> EXERCISE
Each entry below should be written out exactly as it is, with no pictures.

> PROVIDED DATA
◇ ◇ ◇ ◇ ◇
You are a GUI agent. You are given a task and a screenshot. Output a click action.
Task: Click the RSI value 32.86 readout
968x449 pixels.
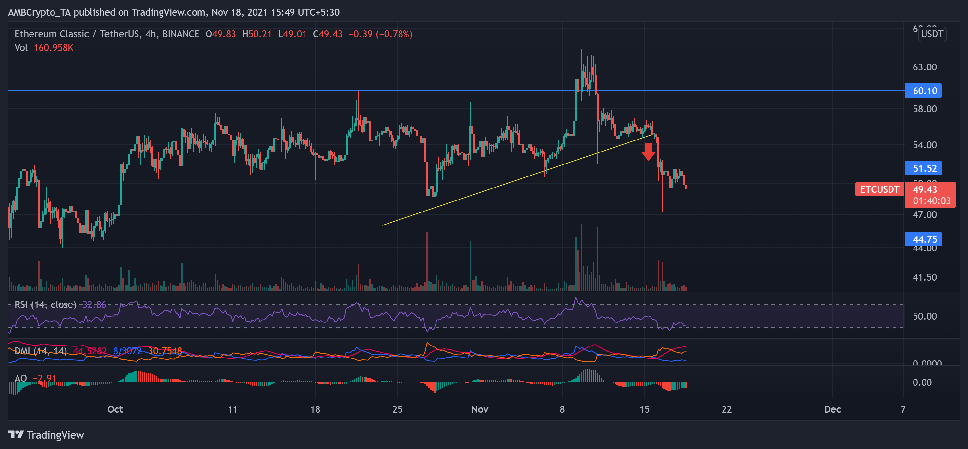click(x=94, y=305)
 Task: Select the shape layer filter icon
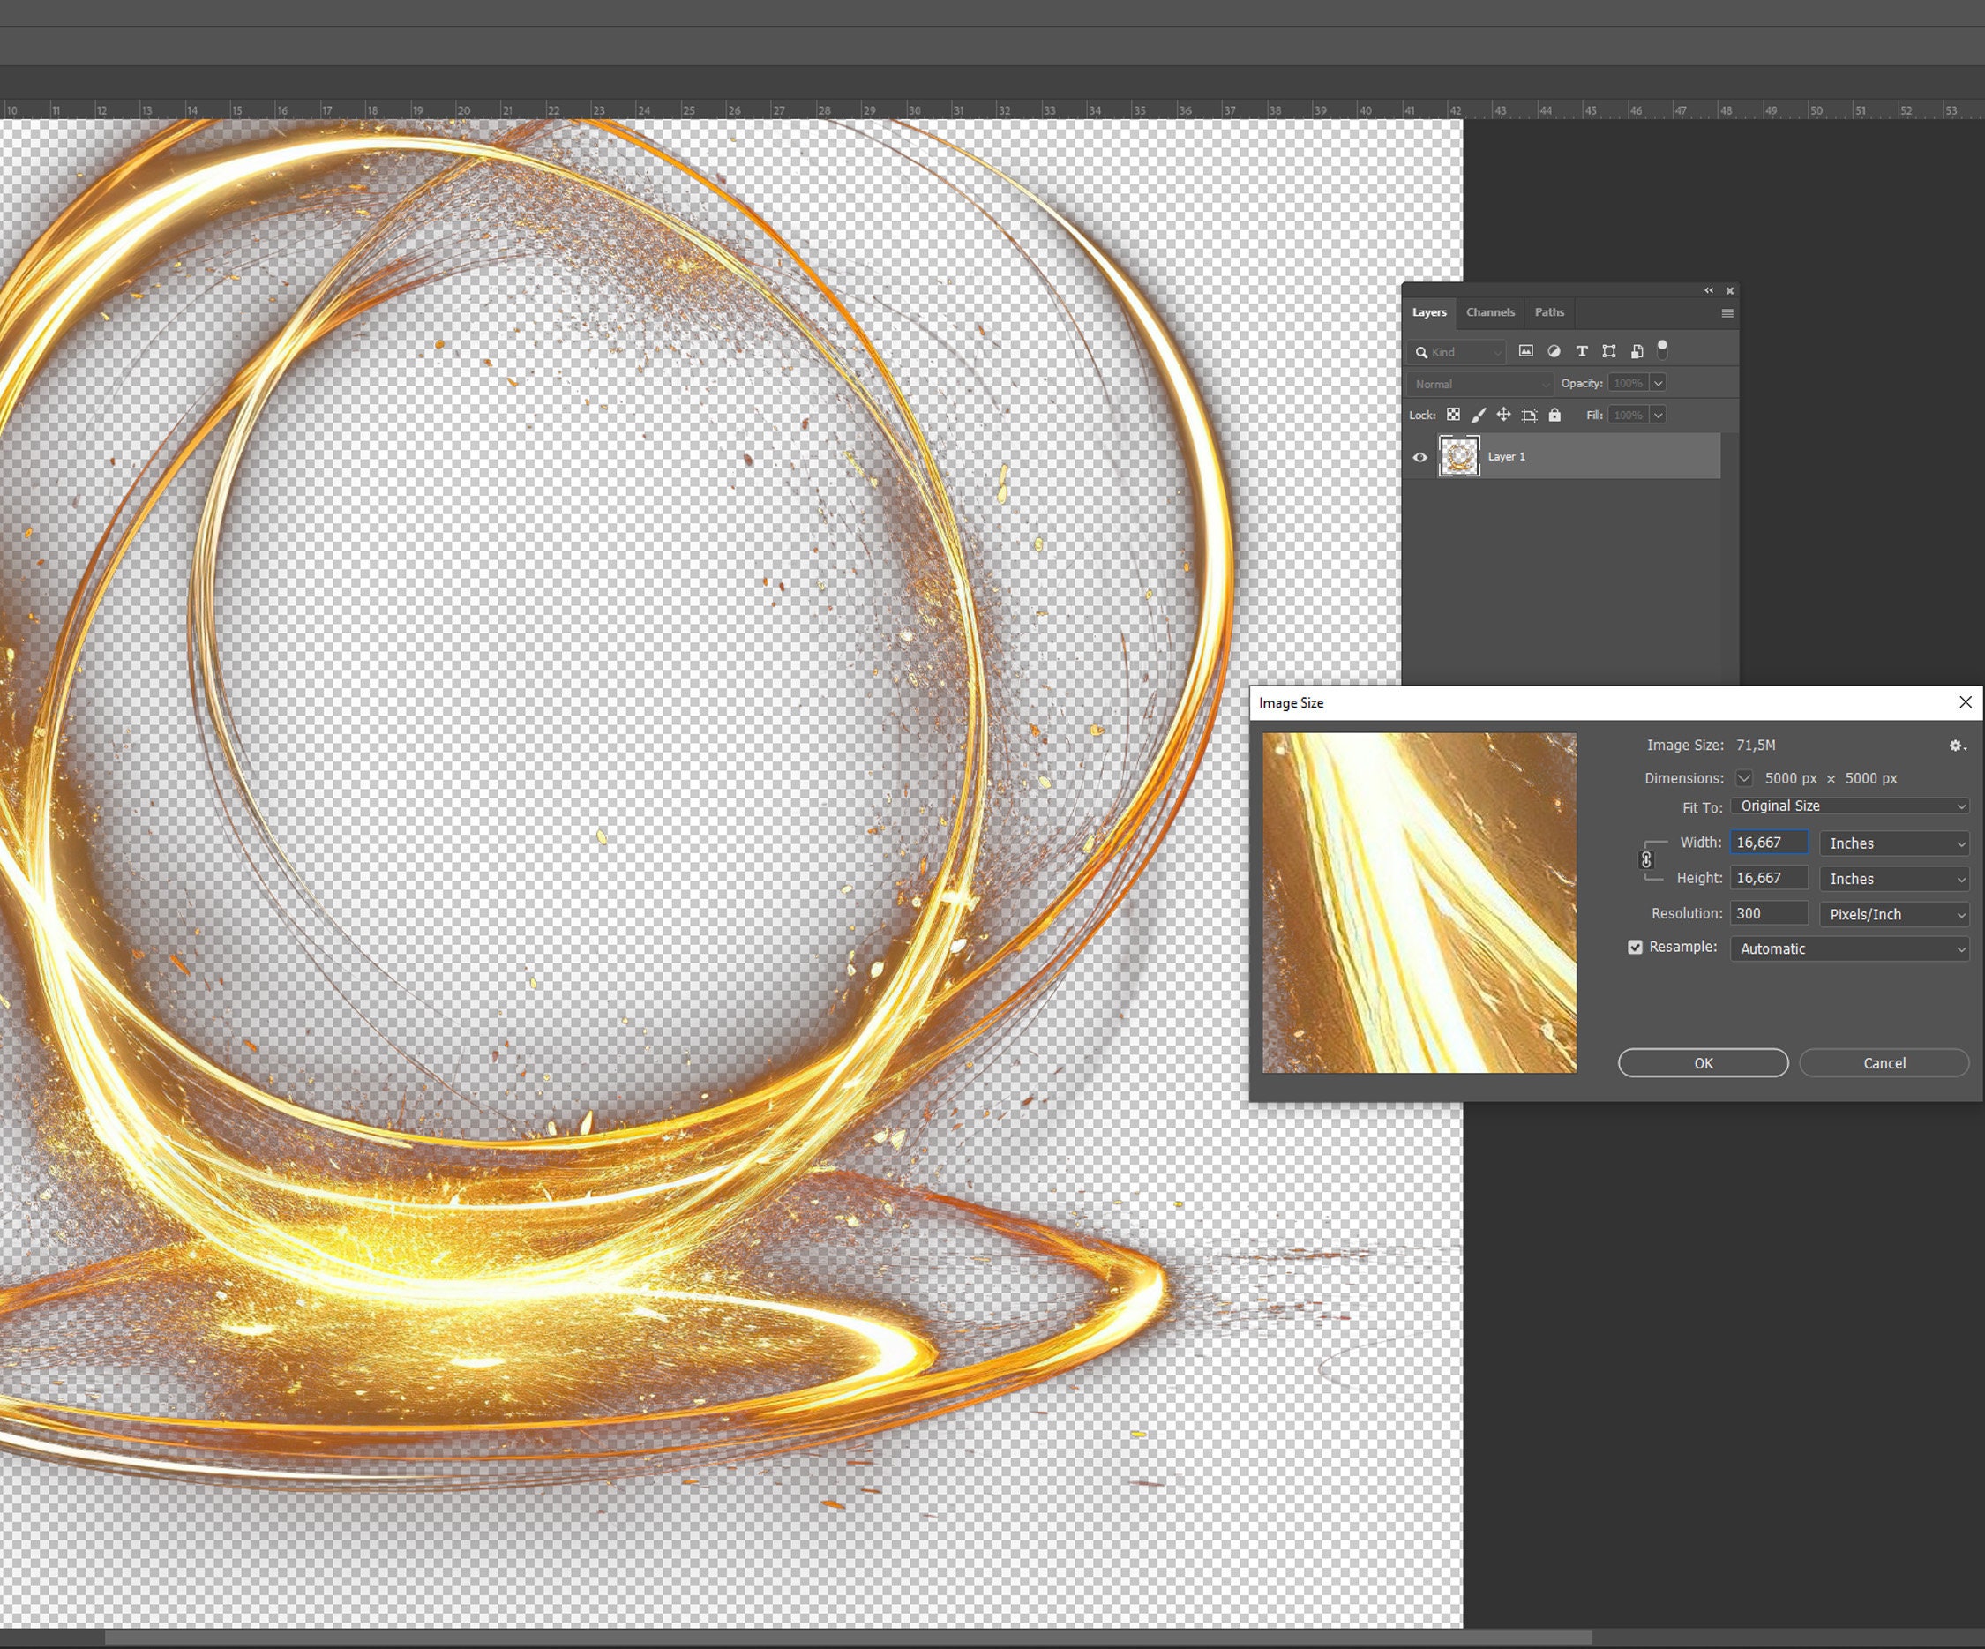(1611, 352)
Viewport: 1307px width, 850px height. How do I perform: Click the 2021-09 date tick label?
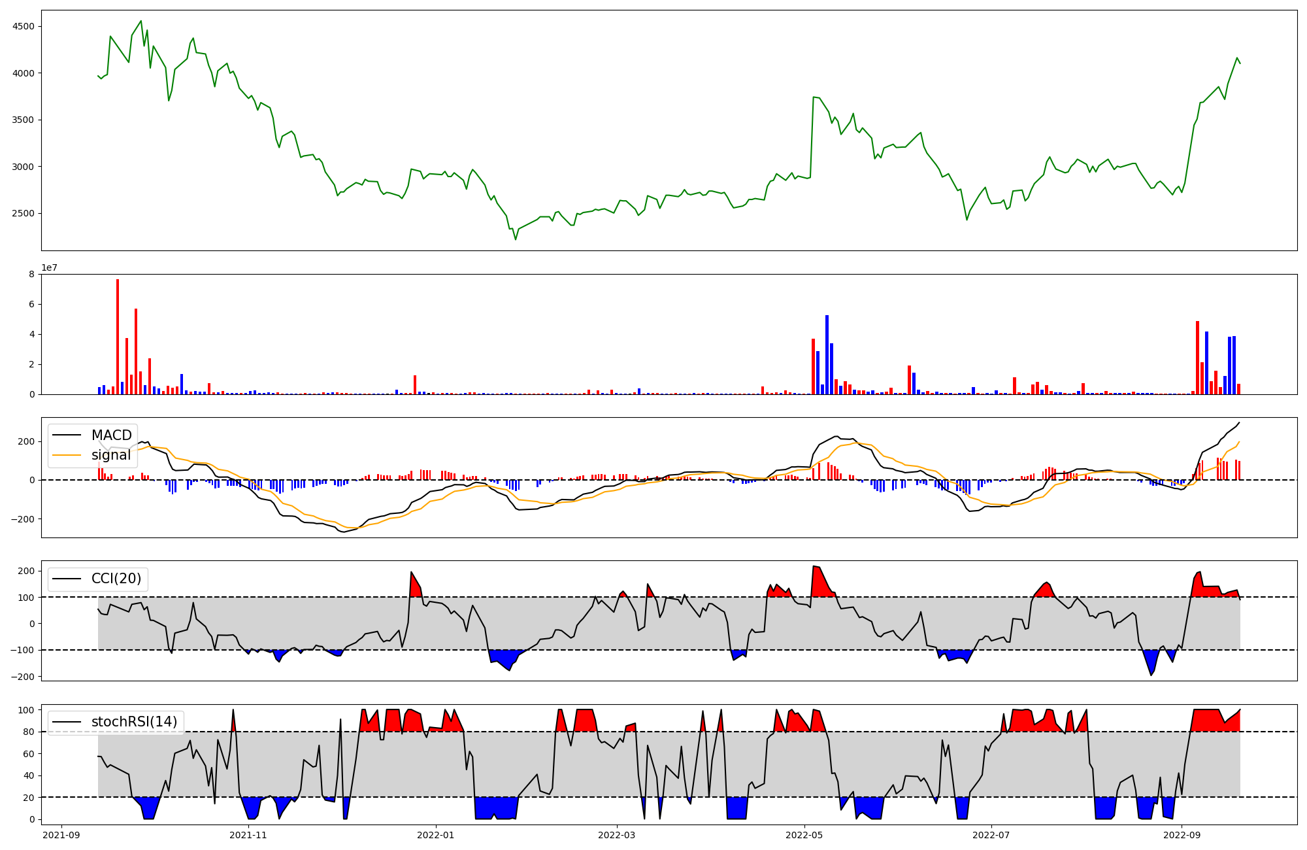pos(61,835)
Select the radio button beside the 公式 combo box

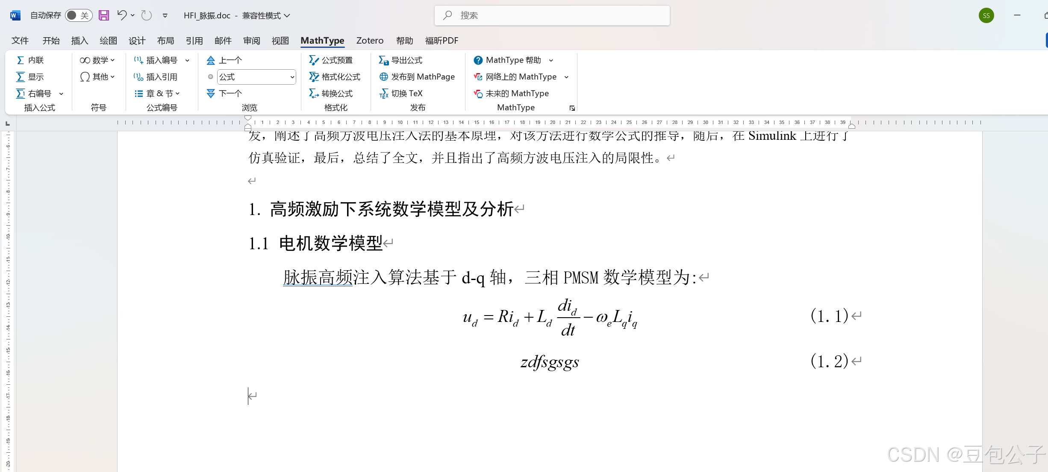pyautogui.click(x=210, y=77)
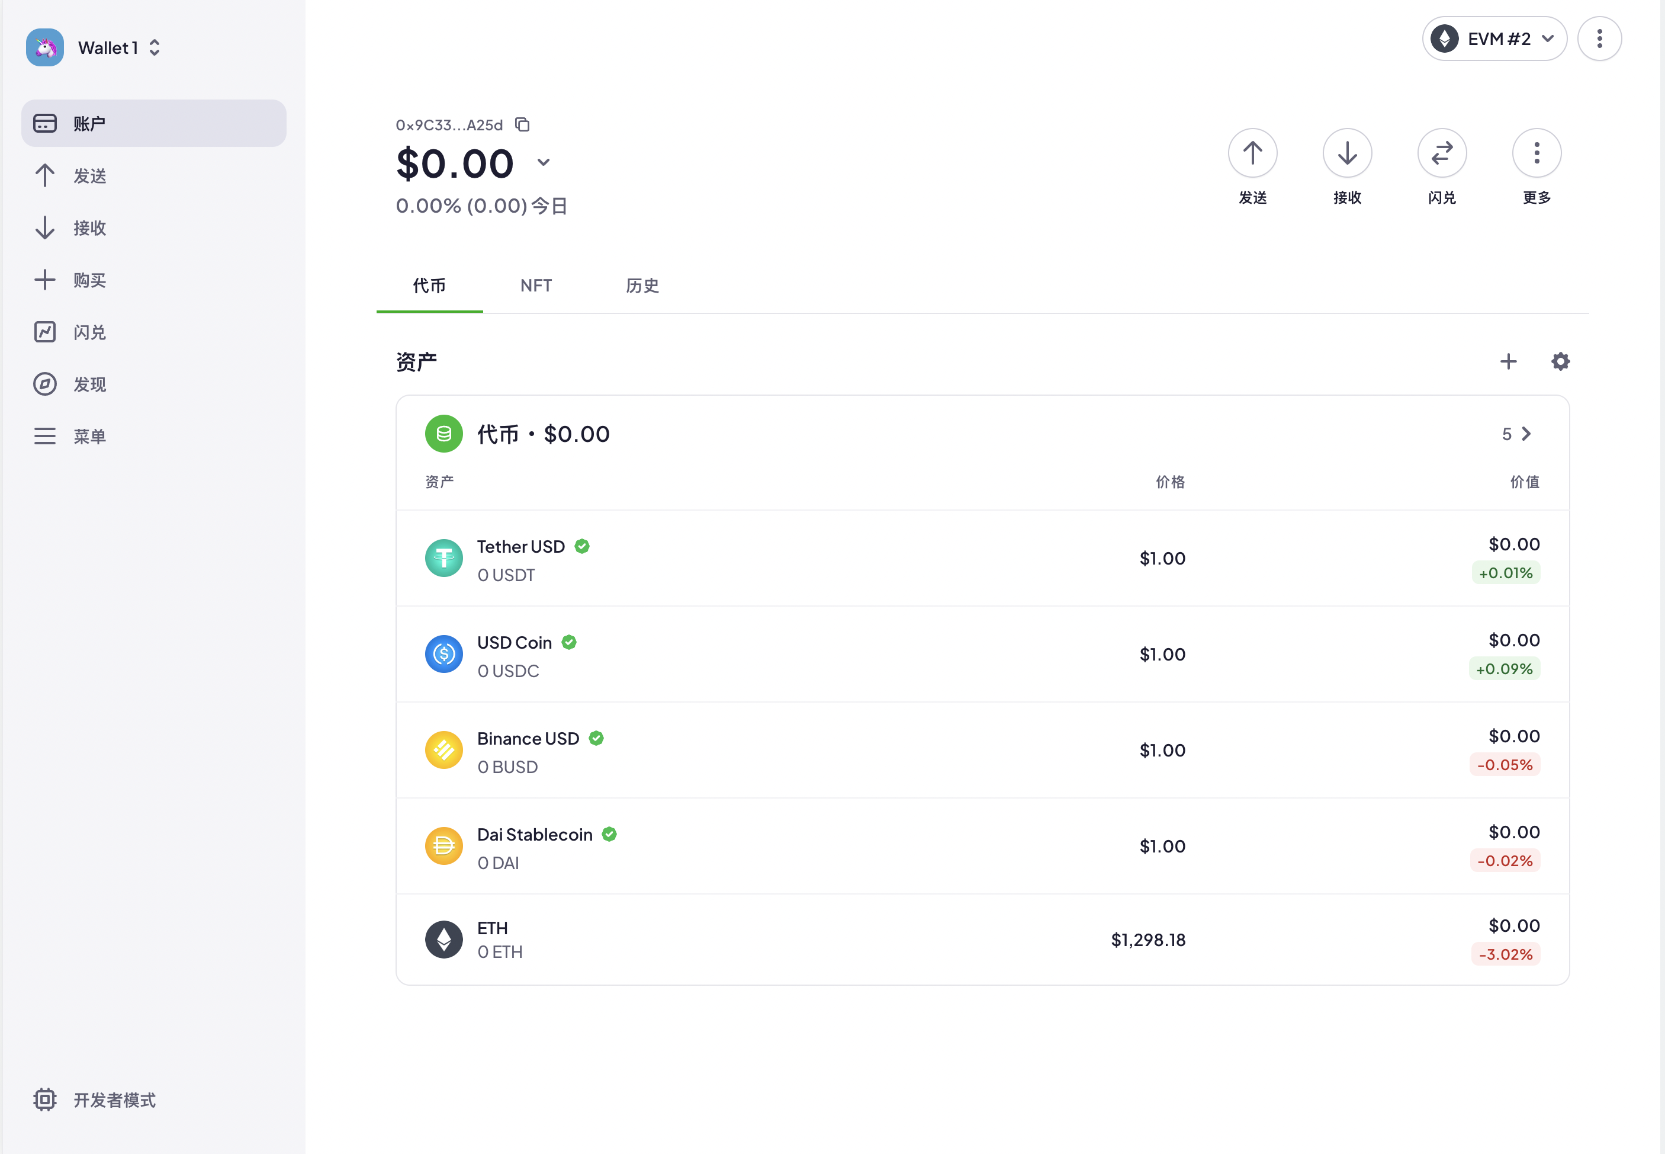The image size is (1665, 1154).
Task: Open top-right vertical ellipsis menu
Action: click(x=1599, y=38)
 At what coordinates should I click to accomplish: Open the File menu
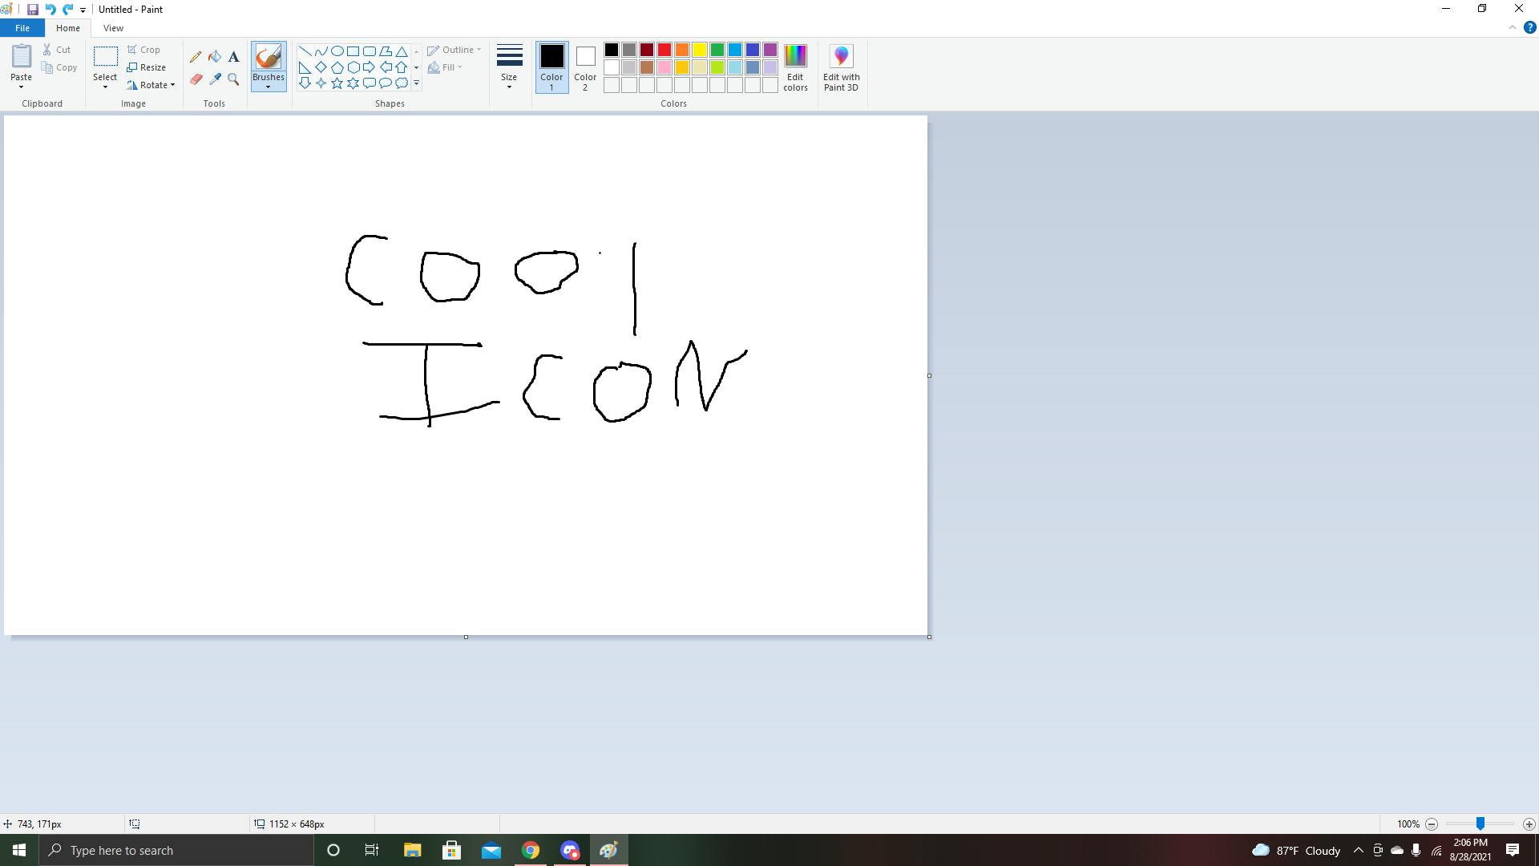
◇ ◇ ◇ ◇ ◇
> EXERCISE RESPONSE
You are a GUI agent. You are given a task and a screenshot. Output a click action.
Task: Click the RSI value 32.86 readout
968x449 pixels.
click(x=94, y=305)
 Task: Select the shape layer filter icon
(1611, 352)
Viewport: 1307px width, 850px height. How do I perform: Click the 2021-09 date tick label?
pos(61,835)
Select the radio button beside the 公式 combo box

pyautogui.click(x=210, y=77)
The image size is (1665, 1154).
Task: Open top-right vertical ellipsis menu
Action: click(x=1599, y=38)
 At what coordinates should I click to accomplish: Open the File menu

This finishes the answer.